← Back to context

Comment by darkwater

19 hours ago

You have to remove admin rights to your admins then, because scrappy enough DevOps/platform engineers/whatever will totally hand-edit your AWS infra or Kubernetes deployments. I suffered that first hand. And it's even worse that in the old days, because at least back in the day it was expected.

Or at least you have to automatically destroy and recreate all nodes / VMs / similar every N days, so that nobody can pretend that any truly unavoidable hand-edits during emergency situations will persist. Possibly also control access to the ability to do hand edits behind a break-glass feature that also notifies executives or schedules a postmortem meeting about why it was necessary to do that.

  • I know of at least one organisation that'd automatically wipe every instance on (ssh-)user logout, so you could log in to debug, but nothing you did would persist at all. I quite like that idea, though sometimes being able to e.g. delay the wipe for up to X hours might be slightly easier to deal with for genuinely critical emergency fixes.

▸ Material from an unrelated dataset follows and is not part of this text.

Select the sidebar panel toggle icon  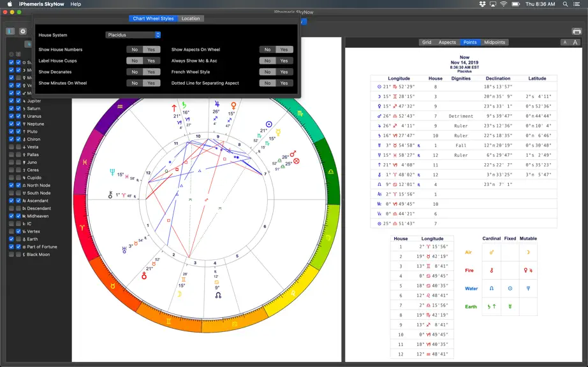pyautogui.click(x=10, y=31)
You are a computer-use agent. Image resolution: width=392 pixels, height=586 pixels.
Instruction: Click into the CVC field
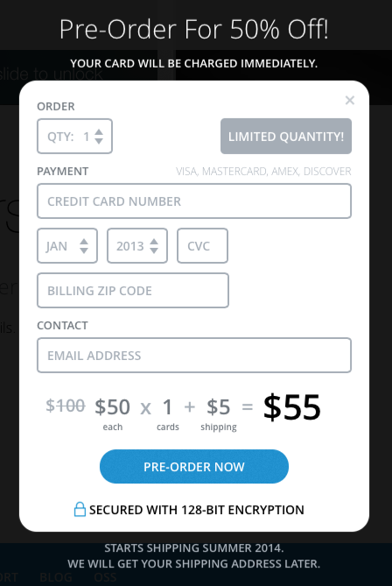(202, 246)
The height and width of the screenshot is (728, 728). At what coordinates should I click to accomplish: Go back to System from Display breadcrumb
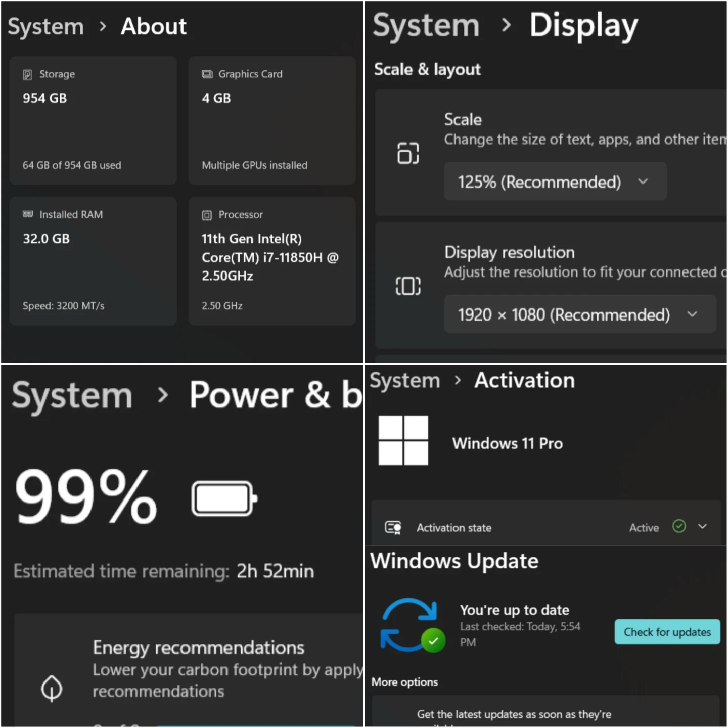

    But, yes, gating it behind notifications would also be great.

  • Oh no it ran out of disk space because of bug! I will run a command on that instance to free it rather than fix bug. Oh no error now happens half of the time better debug for hours only to find out someone only fixed a single instance…

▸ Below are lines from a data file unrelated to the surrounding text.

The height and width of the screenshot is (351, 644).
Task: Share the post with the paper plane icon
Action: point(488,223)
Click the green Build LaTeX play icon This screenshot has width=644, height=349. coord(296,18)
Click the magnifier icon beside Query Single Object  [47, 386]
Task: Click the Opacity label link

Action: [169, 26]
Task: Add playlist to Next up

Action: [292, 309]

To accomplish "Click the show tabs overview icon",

    I will never understand the argument for cloud other than bragging rights about burning money and saving money which never shoulda been burning to begin with.

Nah, just run Puppet or similar. You’re welcome to run your command to validate what you already tested in stage, but if you don’t also push a PR that changes the IaC, it’s getting wiped out in a few minutes.

I hate not having root access. I don’t want to have to request permission from someone who has no idea how to do what I want to do. Log everything, make everything auditable, and hold everyone accountable - if I fuck up prod, my name will be in logs, and there will be a retro, which I will lead - but don’t make me jump through hoops to do what I want, because odds are I’ll instead find a way around them, because you didn’t know what you were doing when you set up your security system.

But then your next deployment goes, and it all rolls back, right?

And then it their fault, right?

I might have mild trauma from people complaining their artisanal changes to our environment weren’t preserved.

  • Weeeeell, if you use Helm the manual change might be preserved, which makes investigations even more... interesting.

In my org nobody has admin rights with the exception of emergencies, but we are ending up with a directory full of Github workflows and nobody knows, which of them are currently supposed to work.

Nothing beats people knowing what they are doing and cleaning up behind them.